DUBAI // Khalil al Jedaili lost his legs during Israel's attack on Gaza in 2009, when he and 10 other family members ran to his grandmother's house for shelter. One of his brothers was killed and Khalil was buried under the rubble of the house.
However, Khalil did not allow this physical challenge to impede his ambitions. The young man is the first Arab double amputee to receive a diving certification and spends time in the coral reefs of the Gulf making underwater discoveries.
His recovery was possible because the Palestine Children's Relief Fund (PCRF), a non-profit volunteer organisation, sent Khalil to Dubai for treatment last March.
Rama Chakaki, the national co-ordinator for the UAE chapter, cited Khalil's story as one of many accomplishments that can be credited to the fund and its volunteers.
Together with Steve Sosebee, the fund's founder, Ms Chakaki called on members of the audience at the PCRF 2011 volunteer kick-off in Al Quoz at the weekend to lend a helping hand to the organisation's cause, which is to provide children diagnosed with serious illnesses with treatment that they cannot receive in the West Bank and Gaza Strip.
Mr Sosebee said that buying the tickets and getting the children to the hospital is the easy part.
"Taking care of the children and making sure they are receiving their follow-up treatments is all a very difficult process that requires the hard work and support of our volunteers," he said. "Our success depends on them."
Volunteers also include internationally qualified doctors, who provide their services at no charge.
"Our focus in 2011 is to send more teams than we did last year," Mr Sosebee said. Last year, the fund ran 60 missions and treated more than 2,000 children.
The UAE has been the fund's most active chapter, with 51 children treated for serious illnesses in the last four years, including orthopaedic surgeries and eye implants, in Dubai and Abu Dhabi. In 2010 alone, 10 children were treated.

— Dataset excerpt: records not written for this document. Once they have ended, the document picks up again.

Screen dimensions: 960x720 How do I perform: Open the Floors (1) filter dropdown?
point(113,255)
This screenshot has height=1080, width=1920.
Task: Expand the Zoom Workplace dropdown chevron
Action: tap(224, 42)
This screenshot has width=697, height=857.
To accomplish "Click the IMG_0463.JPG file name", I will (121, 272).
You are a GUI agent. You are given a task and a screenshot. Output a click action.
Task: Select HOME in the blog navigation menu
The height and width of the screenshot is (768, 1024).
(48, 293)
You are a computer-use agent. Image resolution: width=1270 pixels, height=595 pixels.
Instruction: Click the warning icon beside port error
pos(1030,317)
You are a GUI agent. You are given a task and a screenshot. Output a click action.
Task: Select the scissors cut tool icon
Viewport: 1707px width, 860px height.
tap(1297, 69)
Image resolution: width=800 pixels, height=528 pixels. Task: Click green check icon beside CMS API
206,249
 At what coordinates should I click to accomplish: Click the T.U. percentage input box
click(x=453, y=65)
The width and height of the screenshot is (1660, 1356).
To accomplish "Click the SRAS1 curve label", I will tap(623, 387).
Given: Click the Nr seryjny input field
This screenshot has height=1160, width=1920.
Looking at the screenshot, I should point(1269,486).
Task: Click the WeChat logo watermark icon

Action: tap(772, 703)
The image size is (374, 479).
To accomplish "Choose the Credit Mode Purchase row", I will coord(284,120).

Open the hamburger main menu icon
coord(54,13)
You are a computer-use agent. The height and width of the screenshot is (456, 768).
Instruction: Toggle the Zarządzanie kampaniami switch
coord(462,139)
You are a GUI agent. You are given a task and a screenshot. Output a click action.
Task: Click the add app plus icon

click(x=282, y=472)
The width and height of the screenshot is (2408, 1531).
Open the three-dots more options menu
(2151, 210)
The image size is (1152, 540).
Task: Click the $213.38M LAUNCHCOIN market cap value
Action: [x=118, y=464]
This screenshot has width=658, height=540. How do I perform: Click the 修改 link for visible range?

Overall, the relief fund has provided medical services valued at $100m.
Plans for this year, Mr Sosebee said, include a 13-bedroom paediatric oncology centre, which will be part of Al Hussein Hospital in the West Bank.
But alongside the work of treatment and construction, people are needed to support patients and their families.
"We can complain about the occupation, we can demand change and resist in a peaceful manner, which we should, but we have to do what we can now to have an impact on people's lives," Mr Sosebee said."It's not enough to talk, we have to act."